My third hypothetical imperative does verge on the categorical. There is a sort of human minginess that appears characteristically in academic settings—not that academics typically practice it, but that it lurks as an endemic danger of mutual infection. I have heard it said that its meanness is large in inverse proportion to the minuteness of the issues. Many of you will soon be members of departments and will be absorbed in departmental politics. The issues are not in fact so very small, since they concern the way the life of learning is lived, and it is right, or seems right to me, to be passionately involved. But passion is not pathos; beware of false moral drama. Be as little ignoble and ungenerous as you can.

I could fill Twelve Tables with negative advice, but I’ll close with one piece particularly pertinent to this talk. In published research plagiarism is a serious offense. In reflective conversation it is a lovely compliment. If as teachers and colleagues you find ideas you thought were yours by priority turning up in your colleague’s conversation, smirk with inner satisfaction and then offer a serious critique of your own thoughts, lest your borrowers fall into the original sin of the intellect: holding opinions that have been purloined but not appropriated.
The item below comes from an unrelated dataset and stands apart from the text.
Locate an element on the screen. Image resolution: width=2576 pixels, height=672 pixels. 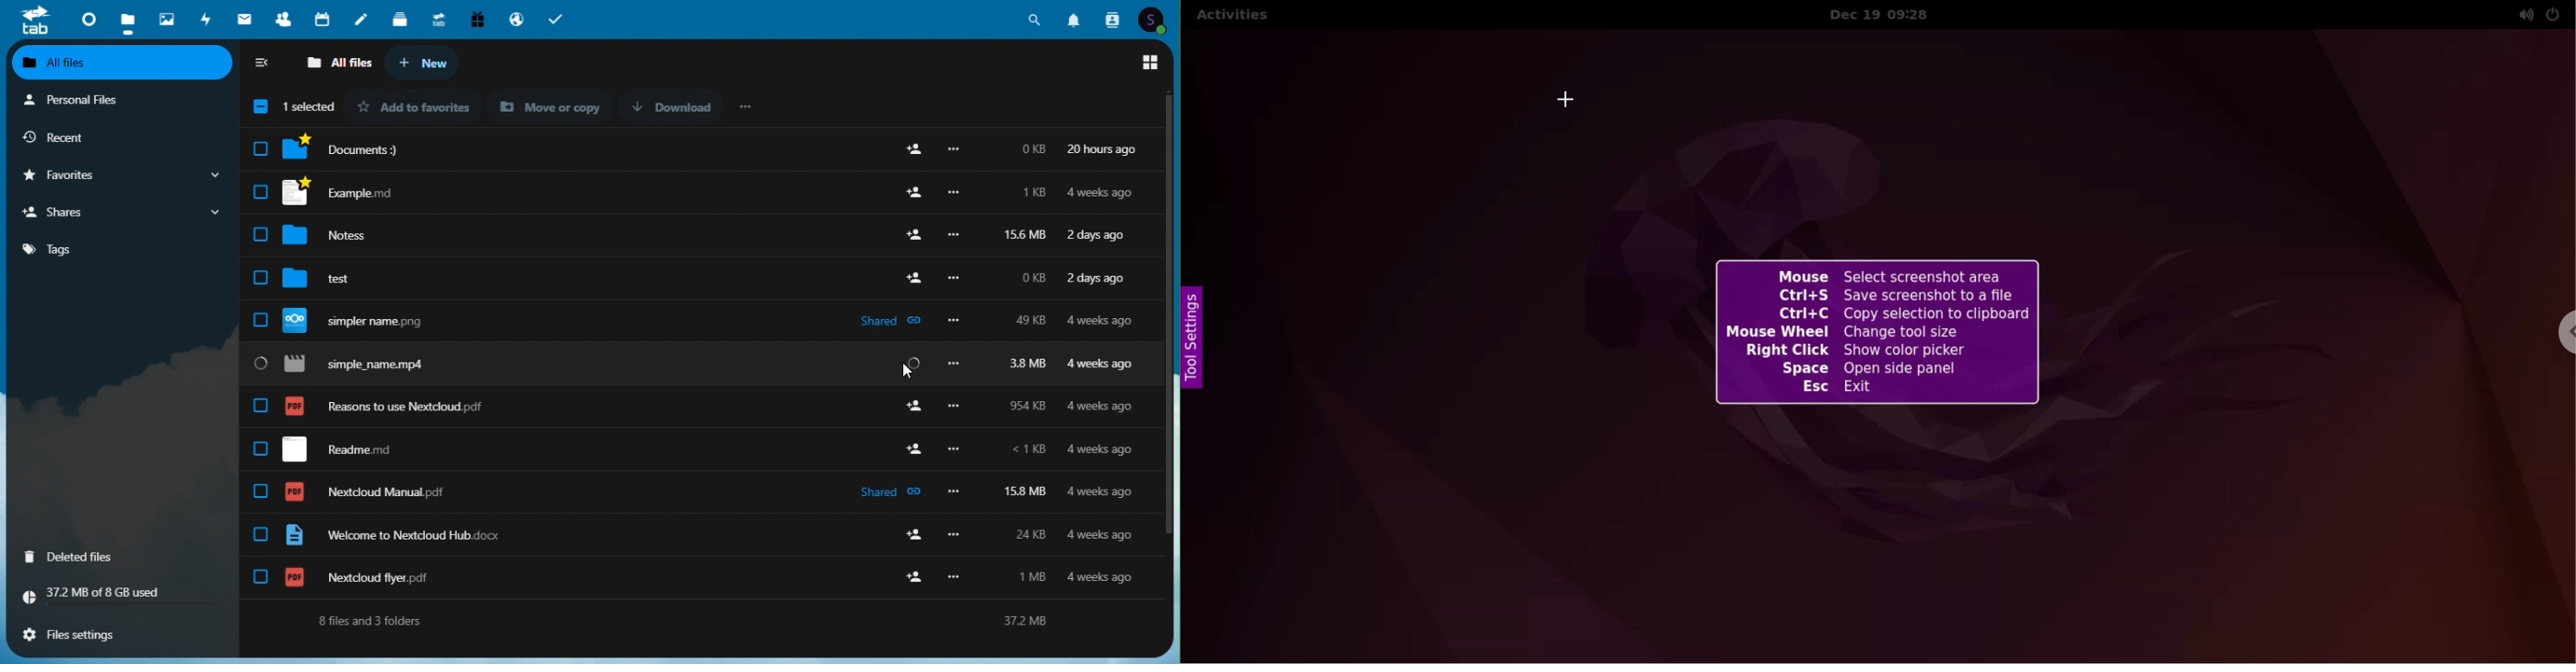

I’ve kept you too long, but that’s what happens when an elder of the tribe is urged to talk. Yet, before I stop, one after­thought: If you could all band together to found a movement for the abolition of the “original contribution” requirement of the doctoral dissertation you would do the world of learning a great service. For in the humanities the drive for originality and the search for insight are too often at cross­ purposes.

This essay was originally published here in September 2015, and appears again in celebration of Dr. Brann’s ninetieth birthday. The occasion for this talk was the award of the Yale Graduate Alumni Association’s Wilbur Cross Medal as well as the celebration of the sixtieth year of Yale’s Directed Studies, a Great Books Program. It was delivered on October 12, 2006. It appeared in The St. John’s Review (Volume 50, No. 1, 2007).